You're absolutely right, of course! :-) I'm lucky enough to have 2 CDEs who are willing to answer my questions for free -- I feel terrible taking advantage of them, but they both claim that they do it willingly without any thought to recompense. But I think that they, like any other person who's working for a living, should be paid. When I get to Medicare in a year and a half, I fully intend to schedule sessions with the one who's local -- not because I need anything, but just because Medicare will pay for it, and she deserves the payment for the time she's put into me!
If your using the CDE for the issues you discussed, what is the purpose of the Endo then? I have only seen an endo a couple of times and really struggle with what value they actually add. I got the feeling since my A1C wasn't out of wack that the endo really didn't know what to do with me.
I think a lot of endos use CDE as kind of a communication "agent" in between them and the patients. If you are wanting to make adjustments or fix numbers that are off and only see the endo every 6 months, his suggestion to "take 2 more units of Lantus before bedtime" is basically a SWAG (or perhaps an E[ducated]WAG?) but then you are left watching it work or, more likely in my experience, not work for 6 months until you go back.
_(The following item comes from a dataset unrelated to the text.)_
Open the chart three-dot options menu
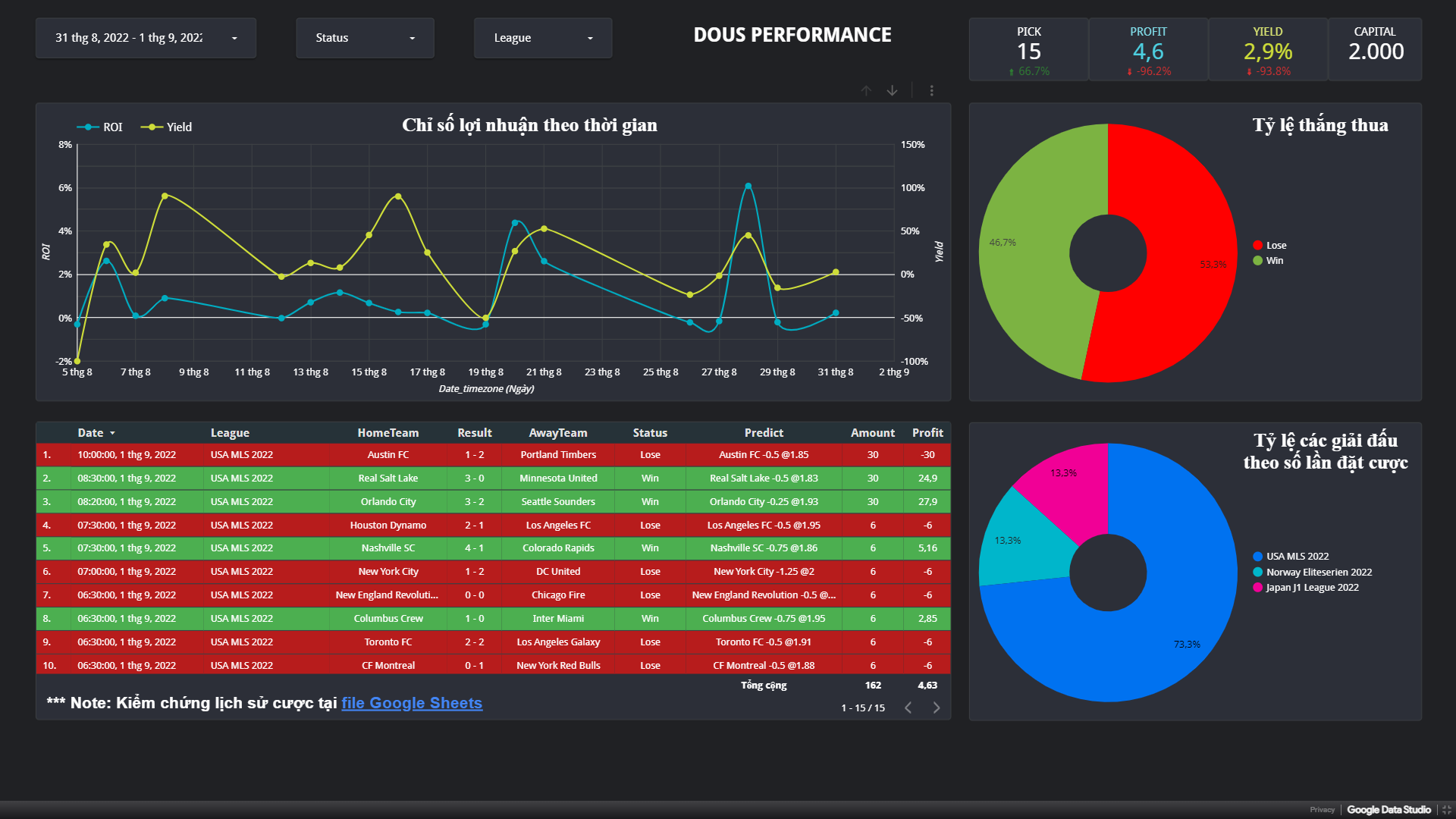pos(931,90)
I had a thing recently where I'm not sure if she was a nurse or a CDE at the doctor (I didn't give a $%#@ or bother asking, and her email "signature" doesn't include her CV...) was emailing me some suggestions about making changes and eventually sort of gave up because I was like 1) the pump seems to be doing some odd stuff. (it blew up a couple of weeks later, perhaps vindicating my powers of observation) and 2) I emailed them the link to my Garmin 405 that I use to track my running miles, which were increasing quite a bit at the time, perhaps contributing to some lows. I was like "well, the pump blew up, so we'll just see what happens in August at the next appointment..." and she disappeared. It must be a very frustrating job but it seems as if this particular one is a bit inured to the challenges thereof.
Maybe insurance companies are in posession of actuarial data showing CDE visits are not worth what they charge for them or are not "medical enough" to substantiate coverage under the terms of an insurance policy?